Provided information section start

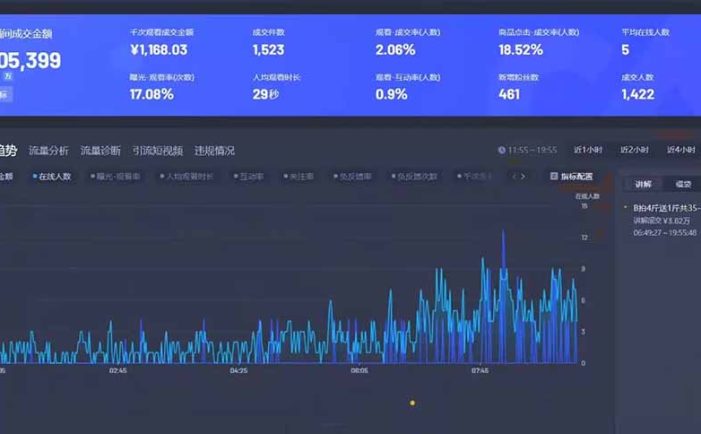Open the 指标配置 metric configuration
This screenshot has height=434, width=701.
(x=572, y=176)
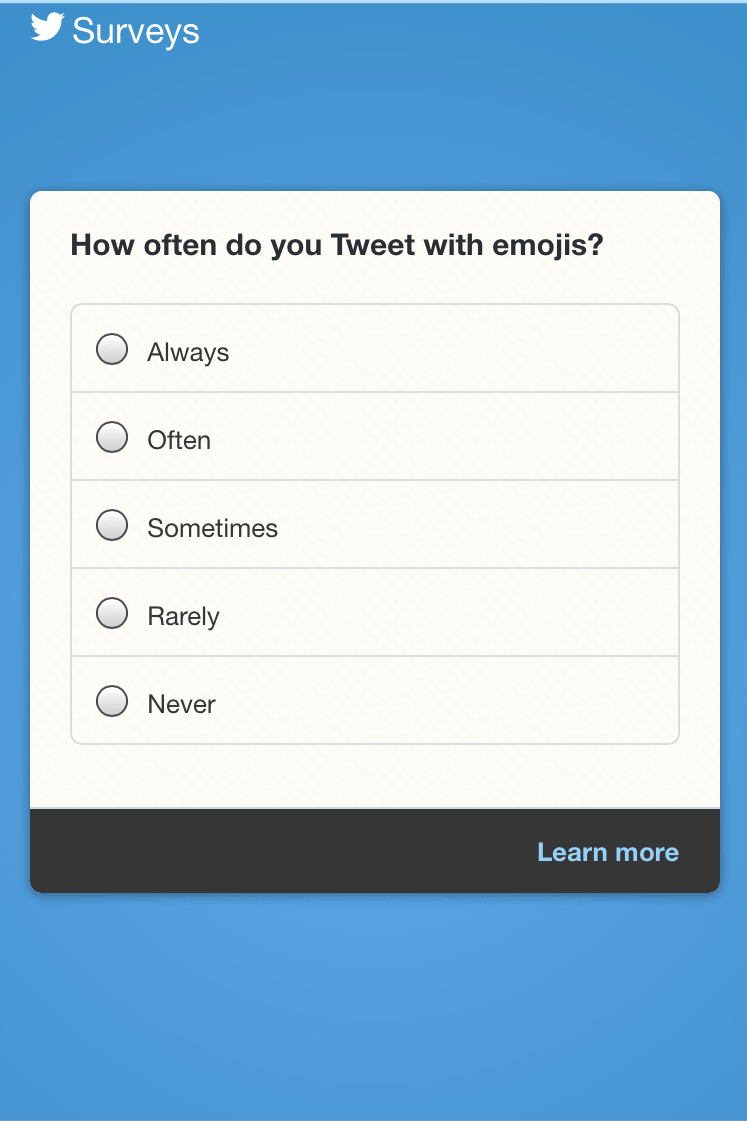747x1121 pixels.
Task: Click the Twitter bird logo
Action: pyautogui.click(x=47, y=28)
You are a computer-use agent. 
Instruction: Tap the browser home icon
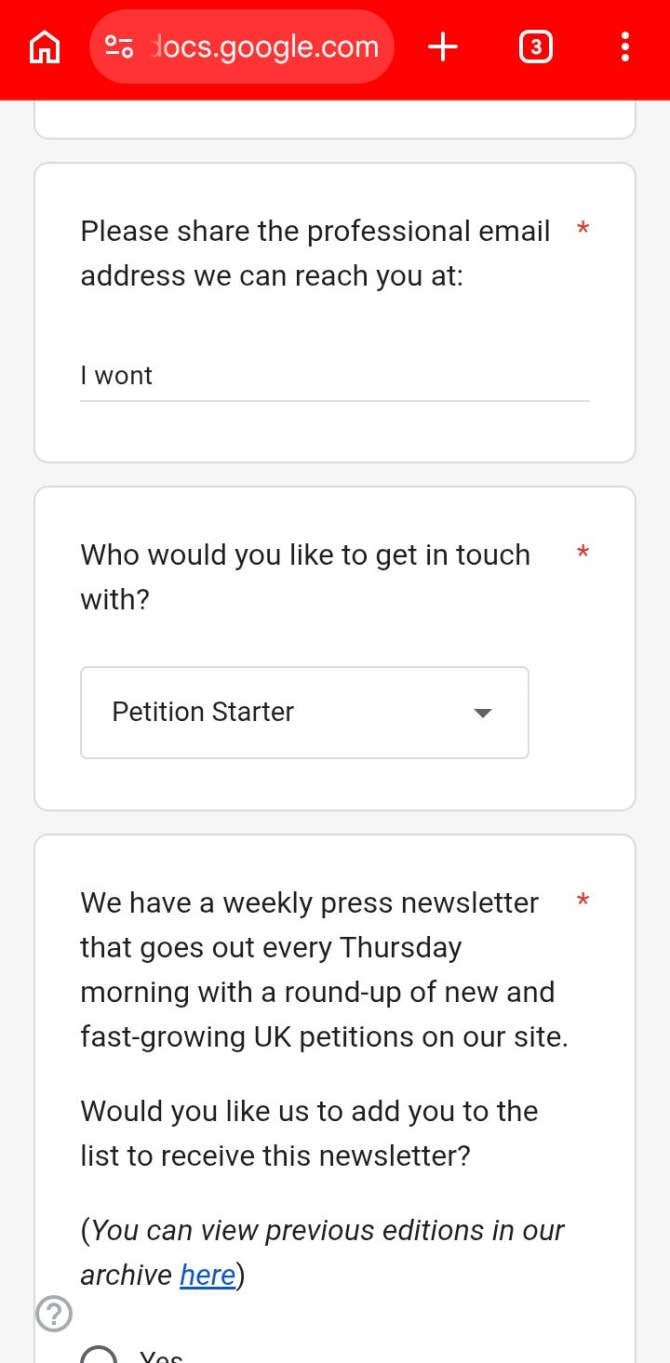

Provided information section end

**Task directions**
All lines after and including the one with "You are a computer-use agent.", through the end of the entries above, should be output exactly and by themselves. The pictures are to be left out.

**Solution below**
You are a computer-use agent. 
Instruction: Tap the browser home icon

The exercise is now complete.